Stored items
--- --- ---

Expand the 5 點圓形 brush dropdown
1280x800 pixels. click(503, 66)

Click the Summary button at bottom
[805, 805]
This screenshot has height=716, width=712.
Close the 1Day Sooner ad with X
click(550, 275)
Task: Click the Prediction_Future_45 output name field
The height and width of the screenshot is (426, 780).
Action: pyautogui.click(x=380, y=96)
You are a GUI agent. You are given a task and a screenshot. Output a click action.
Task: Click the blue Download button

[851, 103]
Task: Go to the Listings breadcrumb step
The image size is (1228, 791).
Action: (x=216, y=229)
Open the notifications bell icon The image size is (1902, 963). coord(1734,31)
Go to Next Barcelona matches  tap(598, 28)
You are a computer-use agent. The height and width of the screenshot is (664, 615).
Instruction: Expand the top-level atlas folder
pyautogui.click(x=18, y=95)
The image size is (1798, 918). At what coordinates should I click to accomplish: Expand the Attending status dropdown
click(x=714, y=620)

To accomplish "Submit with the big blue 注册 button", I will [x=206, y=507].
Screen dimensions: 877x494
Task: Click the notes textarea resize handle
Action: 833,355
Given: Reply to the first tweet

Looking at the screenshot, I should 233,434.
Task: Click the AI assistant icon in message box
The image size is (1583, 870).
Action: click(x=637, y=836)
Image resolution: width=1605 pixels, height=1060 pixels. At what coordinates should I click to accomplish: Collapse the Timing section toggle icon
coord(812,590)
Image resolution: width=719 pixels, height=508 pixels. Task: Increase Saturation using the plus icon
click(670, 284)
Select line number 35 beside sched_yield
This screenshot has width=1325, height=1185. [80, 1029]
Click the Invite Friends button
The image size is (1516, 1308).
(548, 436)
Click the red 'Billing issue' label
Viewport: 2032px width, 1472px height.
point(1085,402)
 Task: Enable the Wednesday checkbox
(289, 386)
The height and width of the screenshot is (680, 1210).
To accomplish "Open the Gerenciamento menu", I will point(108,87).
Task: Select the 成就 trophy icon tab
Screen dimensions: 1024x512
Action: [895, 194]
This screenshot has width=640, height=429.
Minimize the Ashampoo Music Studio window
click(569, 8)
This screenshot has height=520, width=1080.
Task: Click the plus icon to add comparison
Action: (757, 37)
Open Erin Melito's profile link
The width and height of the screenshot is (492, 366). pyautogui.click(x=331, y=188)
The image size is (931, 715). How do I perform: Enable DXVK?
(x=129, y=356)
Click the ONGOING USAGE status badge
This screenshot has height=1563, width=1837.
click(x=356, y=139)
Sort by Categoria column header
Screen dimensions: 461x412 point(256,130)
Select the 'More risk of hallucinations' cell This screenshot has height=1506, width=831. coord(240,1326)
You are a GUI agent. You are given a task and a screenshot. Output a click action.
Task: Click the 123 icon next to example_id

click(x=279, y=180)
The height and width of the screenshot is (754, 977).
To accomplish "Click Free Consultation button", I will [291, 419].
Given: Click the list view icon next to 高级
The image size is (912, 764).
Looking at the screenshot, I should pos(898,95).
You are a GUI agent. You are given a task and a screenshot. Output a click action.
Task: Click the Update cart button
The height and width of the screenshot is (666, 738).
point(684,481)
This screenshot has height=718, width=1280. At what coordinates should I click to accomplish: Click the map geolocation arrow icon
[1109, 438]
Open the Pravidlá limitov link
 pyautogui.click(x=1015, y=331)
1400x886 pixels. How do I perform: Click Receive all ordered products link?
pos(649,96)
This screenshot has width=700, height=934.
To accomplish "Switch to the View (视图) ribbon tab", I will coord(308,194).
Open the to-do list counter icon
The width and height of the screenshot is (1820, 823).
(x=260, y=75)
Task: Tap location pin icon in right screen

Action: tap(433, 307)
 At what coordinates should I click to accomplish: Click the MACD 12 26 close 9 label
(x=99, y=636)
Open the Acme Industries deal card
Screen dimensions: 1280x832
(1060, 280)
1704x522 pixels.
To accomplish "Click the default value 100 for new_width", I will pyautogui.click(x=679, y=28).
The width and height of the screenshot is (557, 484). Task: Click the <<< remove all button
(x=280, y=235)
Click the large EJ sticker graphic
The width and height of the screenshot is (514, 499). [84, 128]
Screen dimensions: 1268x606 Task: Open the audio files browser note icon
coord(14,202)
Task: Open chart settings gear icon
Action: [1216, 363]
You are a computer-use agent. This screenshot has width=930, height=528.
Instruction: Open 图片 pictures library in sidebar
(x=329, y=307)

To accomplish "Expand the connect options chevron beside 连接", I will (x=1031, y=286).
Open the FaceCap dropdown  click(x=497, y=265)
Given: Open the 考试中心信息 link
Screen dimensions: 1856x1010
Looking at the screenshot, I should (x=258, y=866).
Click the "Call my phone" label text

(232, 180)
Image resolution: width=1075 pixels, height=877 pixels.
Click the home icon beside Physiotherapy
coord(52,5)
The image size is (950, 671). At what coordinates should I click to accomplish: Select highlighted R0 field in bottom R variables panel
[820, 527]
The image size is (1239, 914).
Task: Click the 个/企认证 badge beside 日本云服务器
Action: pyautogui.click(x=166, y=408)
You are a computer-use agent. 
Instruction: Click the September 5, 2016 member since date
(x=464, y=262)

--- --- ---

*Work item*
What you copy out must be exactly the lines from the line containing "Click the home icon beside Physiotherapy" through the end of the records.

*Solution to this task*
Click the home icon beside Physiotherapy
coord(52,5)
The image size is (950, 671). At what coordinates should I click to accomplish: Select highlighted R0 field in bottom R variables panel
[820, 527]
The image size is (1239, 914).
Task: Click the 个/企认证 badge beside 日本云服务器
Action: pyautogui.click(x=166, y=408)
You are a computer-use agent. 
Instruction: Click the September 5, 2016 member since date
(x=464, y=262)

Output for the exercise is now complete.